━━━ ОТРЫВОК ТЕКСТА ━━━

Есенин и Дункан. Люблю тебя, но жить с тобой не буду — страница 7 из 40

Я вспомнил об этом разговоре много лет спустя, наткнувшись во вступлении к 6-й главе «Мертвых душ» на следующие строчки: «…то, что пробудило бы в прежние годы живое движение в лице, смех и неумолчные речи, то скользит теперь мимо, и безучастное молчание храпят мои недвижные уста. О, моя юность! О, моя свежесть!»

Над «Пугачевым» Есенин работал много, долго и очень серьезно. Есенин очень любил своего «Пугачева» и был им поглощен. Еще не кончив работу над поэмой, хлопотал об издании ее отдельной книжкой, бегал и звонил в издательство и типографию и однажды ворвался на Пречистенку торжествующий, с пачкой только что сброшюрованных тонких книжечек темно-кирпичного цвета, на которых прямыми и толстыми буквами было оттиснуто: «Пугачов».

Он тут же сделал на одной из них коротенькую надпись и подарил книжку мне. Но у меня ее очень быстро стащил кто-то из есенинской «поэтической свиты». Я заметил эту пропажу лишь тогда, когда Есенин и Дункан уже колесили по Европе. Было очень досадно, тем более что я не запомнил текста дарственной надписи. Такая же участь постигла и книжку, подаренную Есениным Ирме Дункан.

Айседоре на экземпляре «Пугачева» Есенин сделал такую дарственную надпись: «За все, за все, за все тебя благодарю я…» (Есенин любил Лермонтова, прекрасно знал его стихи, и такая интерпретация лермонтовской строки не шла от незнания текста.)

В этом экземпляре Есенин подчеркнул заключительные строки:

…Дорогие мои… дорогие… хор-рошие…

Я только один раз видел Есенина пишущим стихи. Это было днем: он сидел за большим красного дерева письменным столом Айседоры, тихий, серьезный, сосредоточенный.

━━━

→ **ЧТО СДЕЛАТЬ**
Ответьте по отрывку о Есенине и Дункан:
(а) Какого цвета были книжечки «Пугачов», с которыми Есенин пришел на Пречистенку?
(б) Какую дарственную надпись Есенин сделал Айседоре на экземпляре «Пугачева»?
(в) За каким столом сидел Есенин, когда его видели пишущим стихи?

━━━ ВЫДЕРЖКА ИЗ ДАННЫХ ━━━

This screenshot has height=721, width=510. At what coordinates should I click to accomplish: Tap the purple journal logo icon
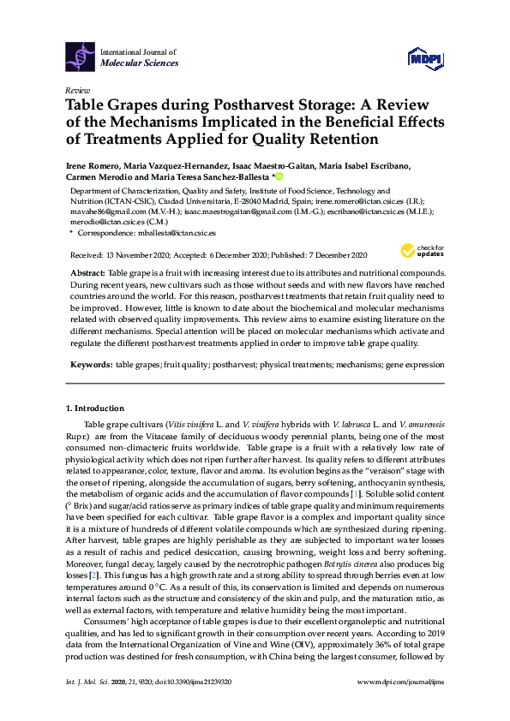(81, 56)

━━━

→ **ВЫПОЛНЕННОЕ ЗАДАНИЕ**
(а) Темно-кирпичного цвета.
(б) «За все, за все, за все тебя благодарю я…»
(в) За большим письменным столом Айседоры из красного дерева.